EMERVEILLÉ


Assises de la traduction d'Arles, novembre 2000. Animant un atelier d'écriture, je choisis comme base de l'un des exercices une chanson peu connue d'Édith Piaf, «Le disque usé» :


La figure triste et pâle

une servante aux yeux bleus

rêve aux plus belles escales

et à des ciels merveilleux


Chaque sifflet de bateau

lui dit Ton attente est vaine

mais dans un coin un phono

chante sa vieille rengaine :


Tant qu'y a de la vie y a de l'espoir

vos désirs vos rêves

seront exaucés un soir

avant que votre vie s'achève


Le bonheur viendra vous voir

il faut l'attendre sans trêve

chassez les papillons noirs

tant qu'y a de la vie y a de l'espoir


J'ai supprimé le quatrième vers de chaque strophe, et les participants — la fine fleur de la traduction littéraire française — sont invités à remplir ces vides.

L'auditoire semble un brin goguenard. Une rengaine de quatre sous, des paroles basiques, ce sera fastoche. Eh bien non. J'en suis moi-même surpris : non seulement personne ne retrouve le texte effacé, mais les diverses solutions proposées ce jour-là n'égalent jamais la densité, l'efficacité de l'original.
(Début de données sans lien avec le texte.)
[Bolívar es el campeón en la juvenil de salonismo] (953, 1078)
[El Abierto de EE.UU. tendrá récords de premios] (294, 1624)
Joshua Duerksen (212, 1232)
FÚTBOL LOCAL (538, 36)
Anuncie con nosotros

L'audition de la chanson, à la fin, laisse le groupe songeur. Sacrée leçon. La simplicité, ce n'est pas facile. Certains doivent se dire que peut-être certains auteurs célèbres seraient incapables d'écrire une chanson pour Piaf, et de faire danser les mots comme cet homme de l'ombre dont ils ignorent jusqu'au nom.

Il s'appelle Michel Emer. Le grand amateur de chansons que je suis devrait l'avoir déjà repéré : il a enrichi le répertoire de Fréhel, Damia, Jean Sablon, Lucienne Boyer, Ray Ventura, Yves Montand, Tino Rossi, Patachou et même Johnny Hallyday. Il a donné à Piaf toute une série de classiques superbes, de «L'accordéoniste» à «Je m'en fous pas mal». Grâce à lui, mon estime à l'égard des paroliers est devenue d'un coup plus vive encore, et je place Michel Emer dans mon petit panthéon perso, à côté de deux autres orfèvres : le grec Pànos Toùndas et notre Pierre Philippe, auteur des plus belles chansons de Juliette et de Guidoni, traducteur virtuose de Stephen Sondheim, dont la mort, il y a deux ans, a été saluée par un désolant silence.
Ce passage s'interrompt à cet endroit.